“Pak....Pak.....” Bibi Fatma yang baru pulang dari rumah saudaranya langsung berlari ke rumah dengan tergesa-gesa.
Wanita paruh baya itu baru saja melihat ada pertengkaran beberapa orang pria di jalan. Ia hendak meleraikan tapi takut malah jadi korban. Akhirnya ia memutuskan untuk pulang ke rumah dan memanggil sang suami, Paman Hardi, yang memang cukup disegani di desa itu.
“Ada apa, Bu?” tanya Paman Hardi yang baru membuka pintu depan rumahnya.
“Ayo ikut ibu! Ada yang berkelahi di jalan menuju ke rumah Lila. Ibu takut, Pak. Ada yang dipukul sampai luka parah,” jawab Bibi Fatma dengan panik.
“Siapa yang dipukul, Bu?” tanya Paman Hardi tak kalah panik.
“Mana ibu tau, ibu tidak bisa lihat dengan jelas. Ayo kesana cepat, Pak!” desak Bu Fatma.
“Sebentar, bapak ambil parang bapak dulu. Berani-beraninya buat onar di desa kita.” Sambil mendumel tidak jelas Paman Hardi segera masuk ke rumah mengambil parang panjang miliknya lalu pergi bersama istrinya ke tempat perkelahian tersebut.
“Reza, kenapa kau memukulinya sampai berda-rah? Bukannya kau hanya ingin memberi pelajaran saja? Kalau begini dia bisa mati!” Dani sangat panik melihat Reza memukul kepala Biru hingga pria tersebut mengeluarkan banyak da-rah dari kepalanya.
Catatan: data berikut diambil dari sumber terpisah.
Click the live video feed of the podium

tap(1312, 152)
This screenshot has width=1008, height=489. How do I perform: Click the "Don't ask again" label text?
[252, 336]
“Aku tidak tau akan melukainya seperti ini. Aku hanya ingin membuatnya pingsan saja tadi,” jawab Reza dengan panik.
“Lalu bagaimana sekarang? Apa kita akan menolongnya atau membiarkannya?” tanya Dani.
“Kau gila! Lalu apa alasan kita jika ada yang bertanya apa penyebab dia terluka? Kita tinggalkan saja dia!” jawab Reza yang tak mau ambil resiko.
“Tapi dia bisa mati!” Dani masih takut kalau Biru sampai mati akibat pengeroyokan yang mereka lakukan.
“Aku tidak peduli. Aku tidak mau ada yang tau ini ulah kita.”
Kemudian terdengar suara teriakan dari arah jalan rumah Paman Hardi. Pria paruh baya itu dengan beraninya mengacungkan parang miliknya dan mendekati Reza dan yang lain.
“Heiiii.....Apa yang kalian lakukan?!” Paman Hardi setengah berlari menuju ke arah mereka. Disusul istrinya yang mengekor dari belakang.
“Itu Paman Hardi. Kita bisa kena masalah,” ucap teman Reza yang lain.
“Lari, lari, kita lari sekarang!” ajak Reza.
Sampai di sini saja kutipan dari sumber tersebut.